• _Aim of the exercise_
Output every line from the beginning of the records through the line that contains "Alternativy k broušení", exactly as it appears.

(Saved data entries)

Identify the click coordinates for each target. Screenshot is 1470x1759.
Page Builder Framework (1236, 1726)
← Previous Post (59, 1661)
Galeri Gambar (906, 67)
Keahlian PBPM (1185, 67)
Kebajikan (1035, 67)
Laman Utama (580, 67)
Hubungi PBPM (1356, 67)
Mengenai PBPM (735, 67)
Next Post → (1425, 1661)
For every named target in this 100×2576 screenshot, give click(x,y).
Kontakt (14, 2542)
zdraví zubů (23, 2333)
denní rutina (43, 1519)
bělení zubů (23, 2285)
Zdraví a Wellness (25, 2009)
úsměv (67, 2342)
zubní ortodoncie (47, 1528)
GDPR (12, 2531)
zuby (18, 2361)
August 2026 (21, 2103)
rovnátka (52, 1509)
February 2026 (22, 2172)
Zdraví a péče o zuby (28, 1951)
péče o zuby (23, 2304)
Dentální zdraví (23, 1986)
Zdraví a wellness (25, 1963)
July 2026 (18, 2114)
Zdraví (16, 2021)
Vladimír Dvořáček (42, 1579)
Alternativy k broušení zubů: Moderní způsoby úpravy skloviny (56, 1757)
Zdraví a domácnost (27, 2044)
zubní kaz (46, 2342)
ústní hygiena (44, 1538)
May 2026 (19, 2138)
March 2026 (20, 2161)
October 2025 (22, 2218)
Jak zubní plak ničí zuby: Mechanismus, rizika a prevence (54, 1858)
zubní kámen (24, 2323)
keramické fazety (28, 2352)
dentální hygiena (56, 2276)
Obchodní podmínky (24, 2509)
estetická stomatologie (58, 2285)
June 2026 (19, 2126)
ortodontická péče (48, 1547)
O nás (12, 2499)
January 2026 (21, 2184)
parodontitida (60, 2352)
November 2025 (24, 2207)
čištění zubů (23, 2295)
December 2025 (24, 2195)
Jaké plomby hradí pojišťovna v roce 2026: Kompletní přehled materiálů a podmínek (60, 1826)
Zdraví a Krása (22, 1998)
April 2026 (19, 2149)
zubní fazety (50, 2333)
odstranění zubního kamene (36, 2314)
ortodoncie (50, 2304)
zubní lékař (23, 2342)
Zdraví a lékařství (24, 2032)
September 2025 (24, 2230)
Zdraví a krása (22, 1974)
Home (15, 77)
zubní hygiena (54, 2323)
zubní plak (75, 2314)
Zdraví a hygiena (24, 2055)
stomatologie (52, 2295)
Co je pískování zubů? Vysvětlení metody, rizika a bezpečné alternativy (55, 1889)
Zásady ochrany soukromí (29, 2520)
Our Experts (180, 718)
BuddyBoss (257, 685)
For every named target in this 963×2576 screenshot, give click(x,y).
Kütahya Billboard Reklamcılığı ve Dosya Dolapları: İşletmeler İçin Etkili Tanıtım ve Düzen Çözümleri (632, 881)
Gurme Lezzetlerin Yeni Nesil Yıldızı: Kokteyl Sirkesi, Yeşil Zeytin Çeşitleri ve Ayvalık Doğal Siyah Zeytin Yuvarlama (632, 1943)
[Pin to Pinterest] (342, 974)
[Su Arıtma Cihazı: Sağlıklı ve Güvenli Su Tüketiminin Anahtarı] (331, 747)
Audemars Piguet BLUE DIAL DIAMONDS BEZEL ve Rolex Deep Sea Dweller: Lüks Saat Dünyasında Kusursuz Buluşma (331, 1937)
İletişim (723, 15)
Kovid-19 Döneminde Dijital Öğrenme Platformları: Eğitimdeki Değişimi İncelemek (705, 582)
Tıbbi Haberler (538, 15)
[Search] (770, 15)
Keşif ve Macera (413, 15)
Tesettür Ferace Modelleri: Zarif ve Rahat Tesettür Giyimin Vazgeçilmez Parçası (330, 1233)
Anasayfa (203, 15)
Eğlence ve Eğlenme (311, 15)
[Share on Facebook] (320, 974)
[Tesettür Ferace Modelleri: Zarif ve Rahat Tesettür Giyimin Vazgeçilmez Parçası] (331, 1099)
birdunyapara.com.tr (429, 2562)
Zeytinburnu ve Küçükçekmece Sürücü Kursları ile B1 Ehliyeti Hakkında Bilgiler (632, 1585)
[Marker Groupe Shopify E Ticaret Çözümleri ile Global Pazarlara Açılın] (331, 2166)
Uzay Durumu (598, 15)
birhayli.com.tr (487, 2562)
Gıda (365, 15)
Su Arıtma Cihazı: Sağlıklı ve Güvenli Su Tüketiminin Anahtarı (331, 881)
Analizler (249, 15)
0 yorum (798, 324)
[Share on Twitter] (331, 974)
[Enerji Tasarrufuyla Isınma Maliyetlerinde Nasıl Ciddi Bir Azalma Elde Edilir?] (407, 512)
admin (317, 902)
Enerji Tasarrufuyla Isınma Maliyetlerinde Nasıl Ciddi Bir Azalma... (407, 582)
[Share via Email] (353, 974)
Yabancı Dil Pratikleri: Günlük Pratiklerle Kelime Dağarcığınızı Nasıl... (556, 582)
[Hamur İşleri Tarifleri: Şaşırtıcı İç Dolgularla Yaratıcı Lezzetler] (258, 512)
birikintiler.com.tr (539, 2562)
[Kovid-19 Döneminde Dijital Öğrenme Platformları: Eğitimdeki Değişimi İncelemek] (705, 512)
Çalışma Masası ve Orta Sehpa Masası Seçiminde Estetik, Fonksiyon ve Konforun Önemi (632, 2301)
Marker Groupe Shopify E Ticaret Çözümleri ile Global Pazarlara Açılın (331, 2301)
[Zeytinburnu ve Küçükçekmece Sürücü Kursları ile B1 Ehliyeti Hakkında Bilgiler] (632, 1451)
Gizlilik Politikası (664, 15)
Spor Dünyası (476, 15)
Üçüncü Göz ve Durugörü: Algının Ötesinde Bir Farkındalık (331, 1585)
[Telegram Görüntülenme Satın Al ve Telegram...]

• _Exercise solution_
Identify the click coordinates for each target. Screenshot is 1470x1759.
Page Builder Framework (1236, 1726)
← Previous Post (59, 1661)
Galeri Gambar (906, 67)
Keahlian PBPM (1185, 67)
Kebajikan (1035, 67)
Laman Utama (580, 67)
Hubungi PBPM (1356, 67)
Mengenai PBPM (735, 67)
Next Post → (1425, 1661)
For every named target in this 100×2576 screenshot, give click(x,y).
Kontakt (14, 2542)
zdraví zubů (23, 2333)
denní rutina (43, 1519)
bělení zubů (23, 2285)
Zdraví a Wellness (25, 2009)
úsměv (67, 2342)
zubní ortodoncie (47, 1528)
GDPR (12, 2531)
zuby (18, 2361)
August 2026 (21, 2103)
rovnátka (52, 1509)
February 2026 (22, 2172)
Zdraví a péče o zuby (28, 1951)
péče o zuby (23, 2304)
Dentální zdraví (23, 1986)
Zdraví a wellness (25, 1963)
July 2026 (18, 2114)
Zdraví (16, 2021)
Vladimír Dvořáček (42, 1579)
Alternativy k broušení zubů: Moderní způsoby úpravy skloviny (56, 1757)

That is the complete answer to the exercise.